Data records Block Start

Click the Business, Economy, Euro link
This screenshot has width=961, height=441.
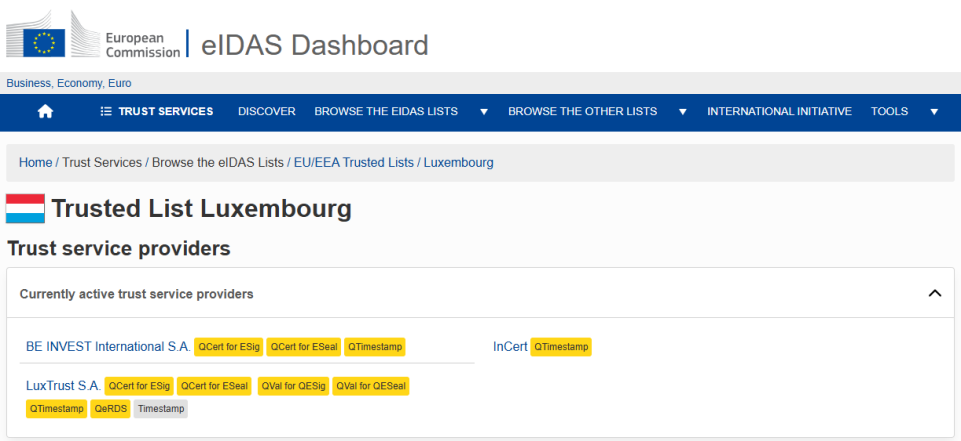pyautogui.click(x=69, y=83)
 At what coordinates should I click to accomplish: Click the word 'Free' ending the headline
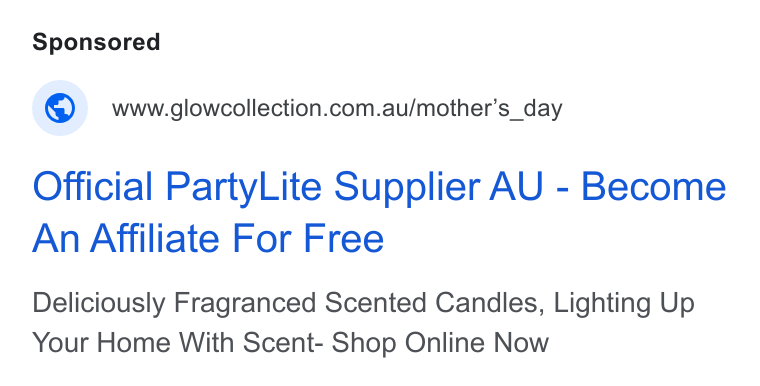coord(344,238)
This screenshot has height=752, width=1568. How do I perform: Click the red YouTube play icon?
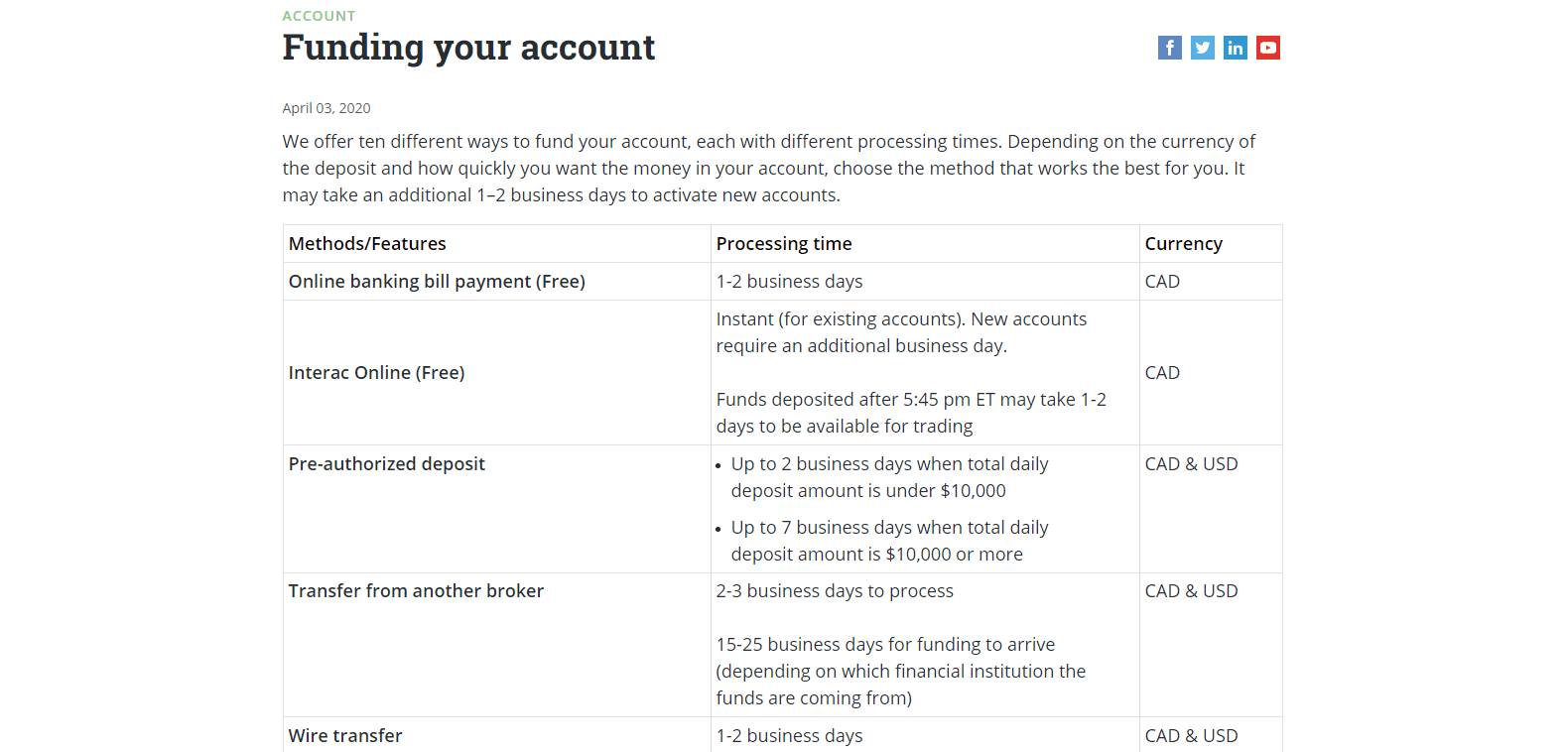pos(1267,47)

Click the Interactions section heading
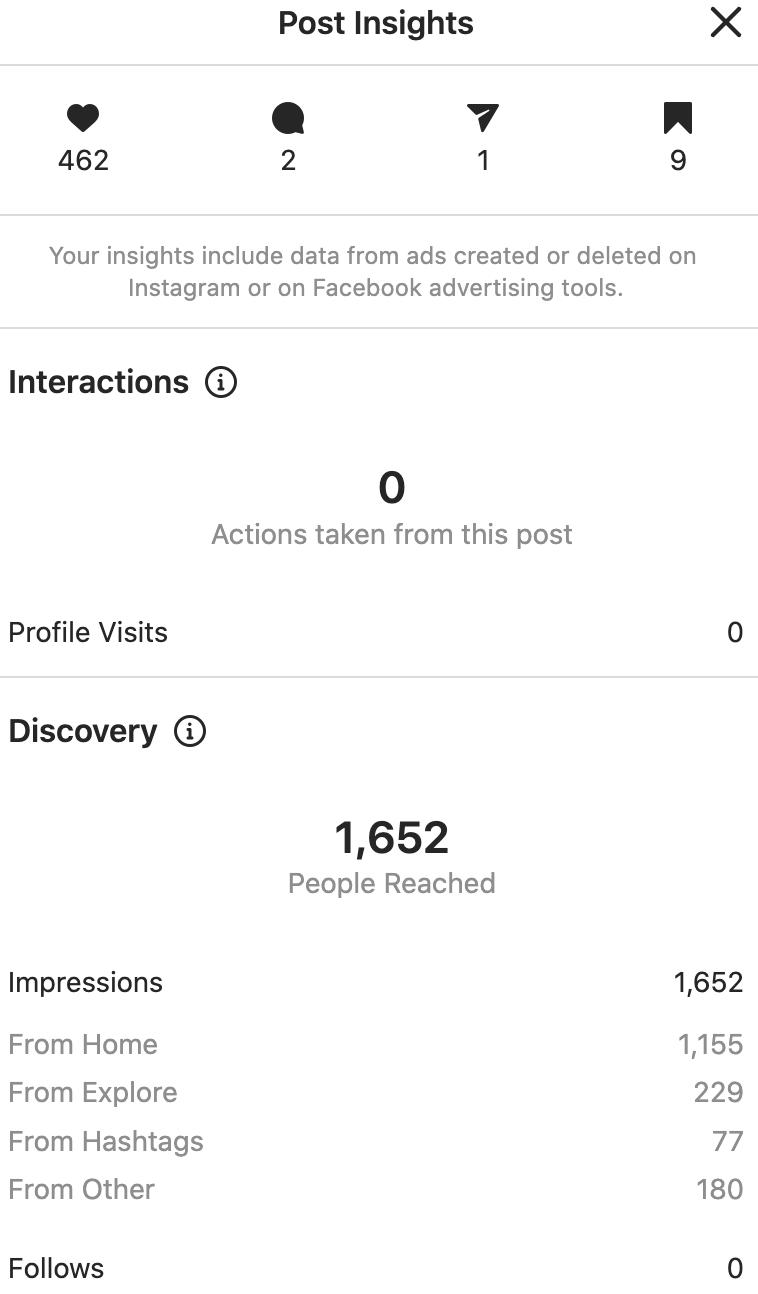point(98,382)
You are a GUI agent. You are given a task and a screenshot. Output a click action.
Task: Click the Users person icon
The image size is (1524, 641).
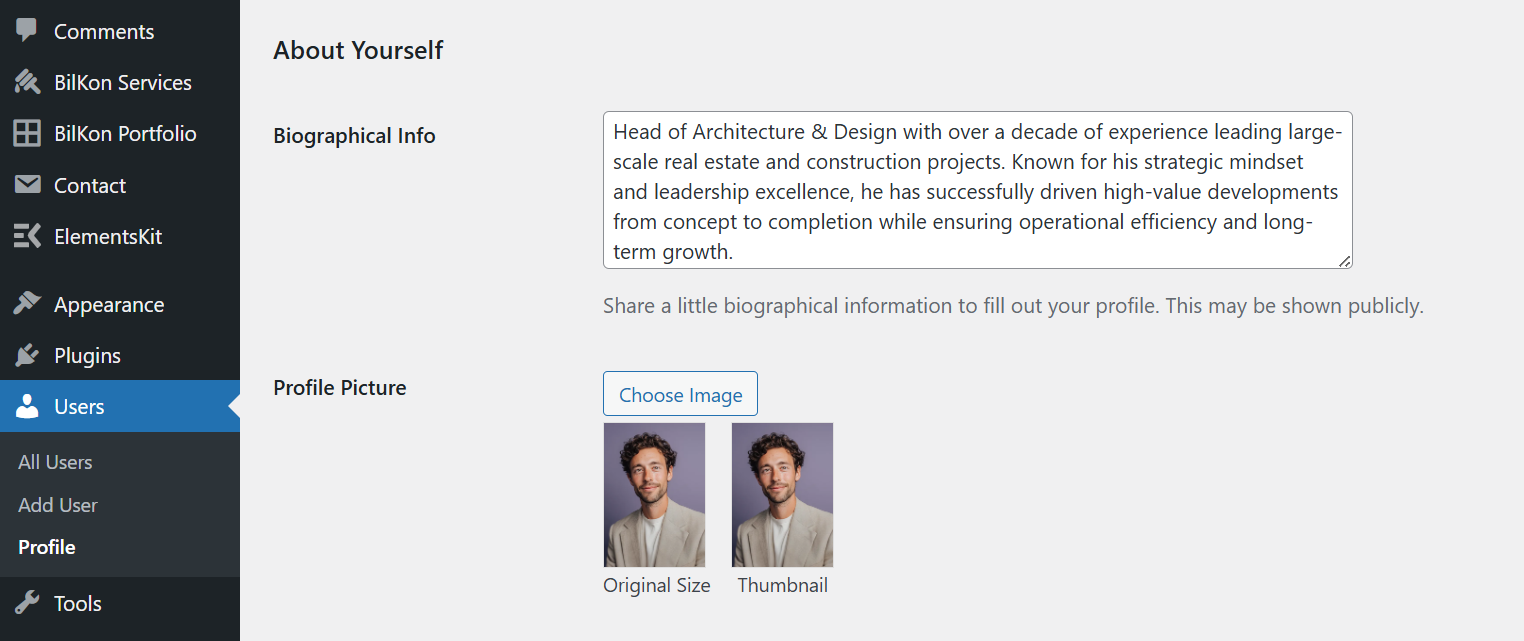click(x=27, y=406)
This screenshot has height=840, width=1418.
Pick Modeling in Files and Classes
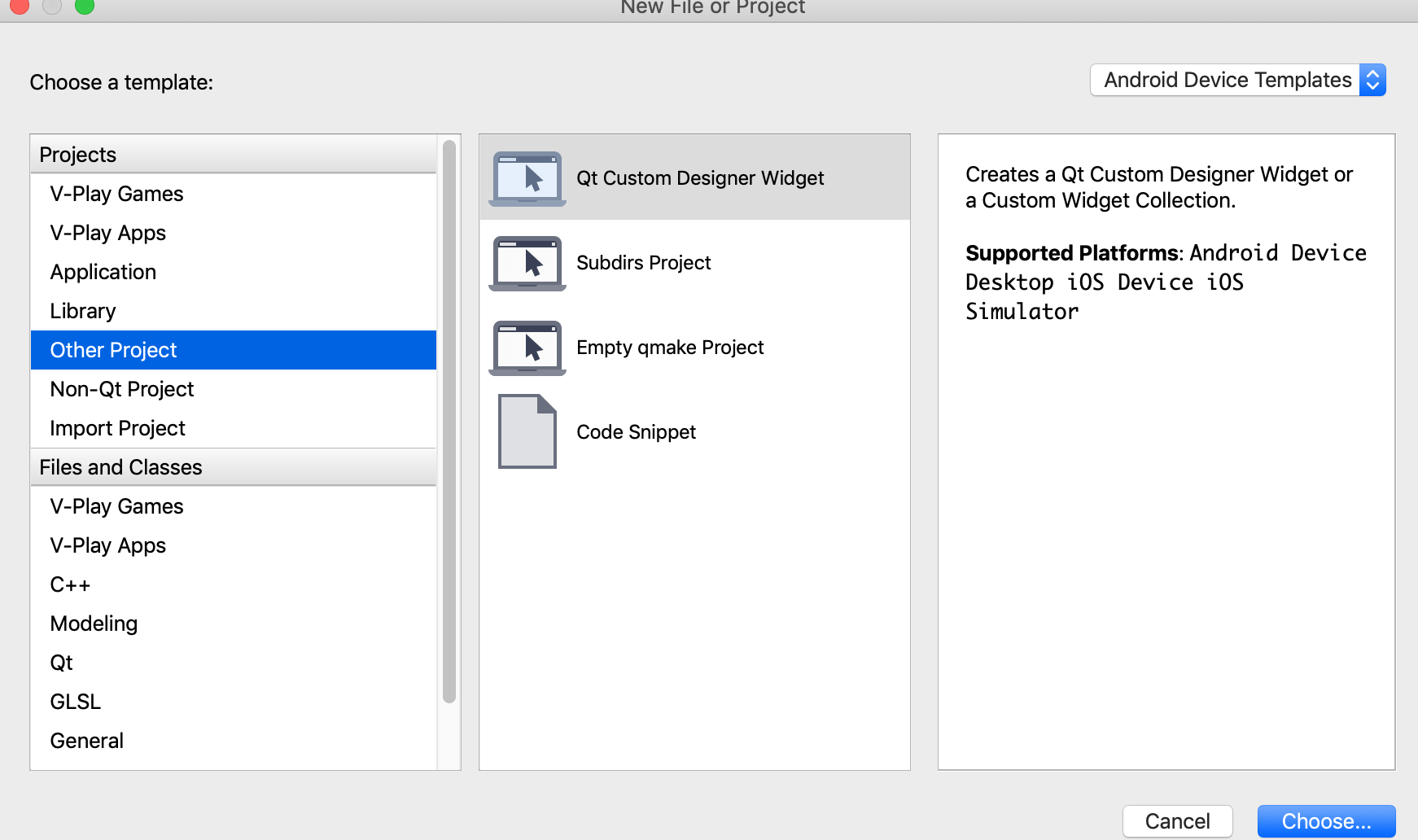click(x=94, y=623)

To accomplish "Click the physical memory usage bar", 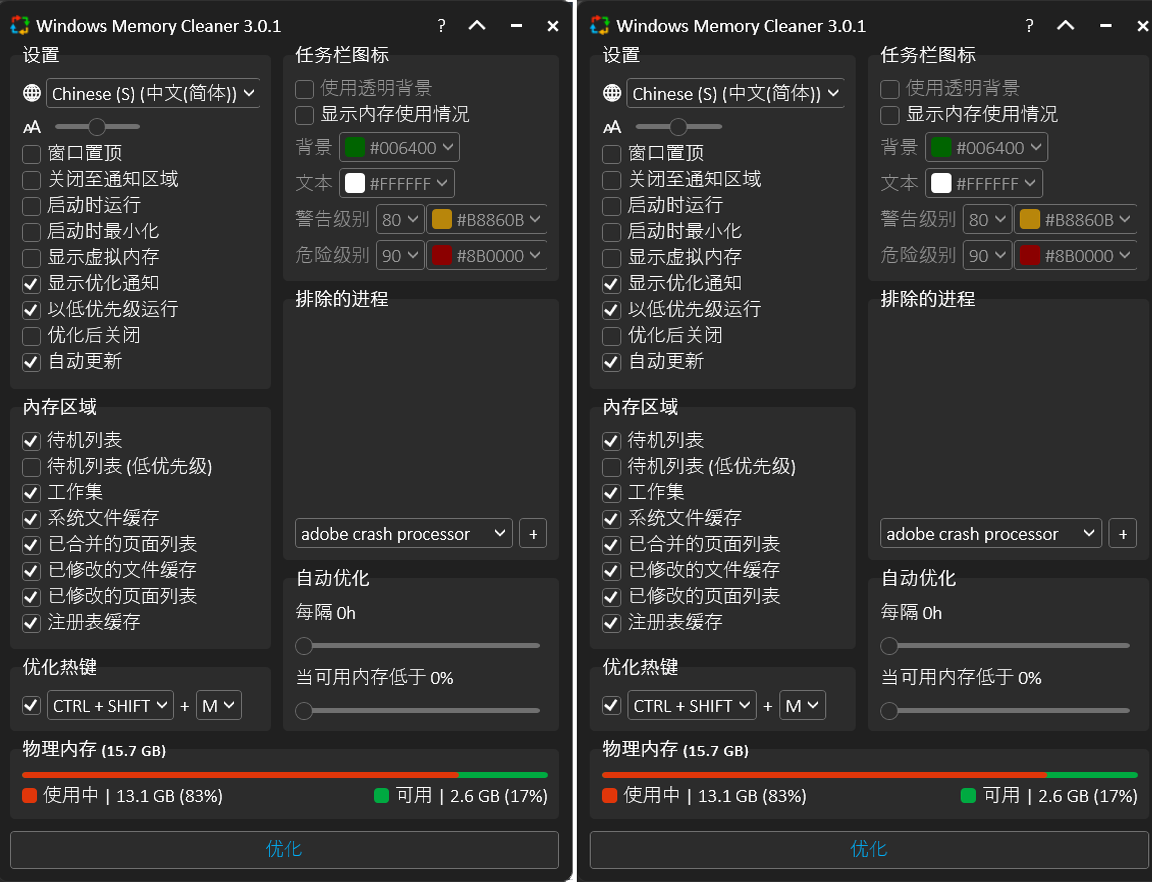I will [x=284, y=774].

Data records Block End

Respond with the exact lines above running from the one containing "At what coordinates" to the one containing "This screenshot has height=840, width=1418.", both ends kept and no pictures included.

 At what coordinates should I click to accomplish: Click the word 'Free' ending the headline
coord(344,238)
This screenshot has height=752, width=1568. How do I perform: Click the red YouTube play icon?
pos(1267,47)

Click the Interactions section heading
point(98,382)
You are a GUI agent. You are given a task and a screenshot. Output a click action.
Task: Click the Users person icon
The image size is (1524, 641).
click(x=27, y=406)
This screenshot has height=840, width=1418.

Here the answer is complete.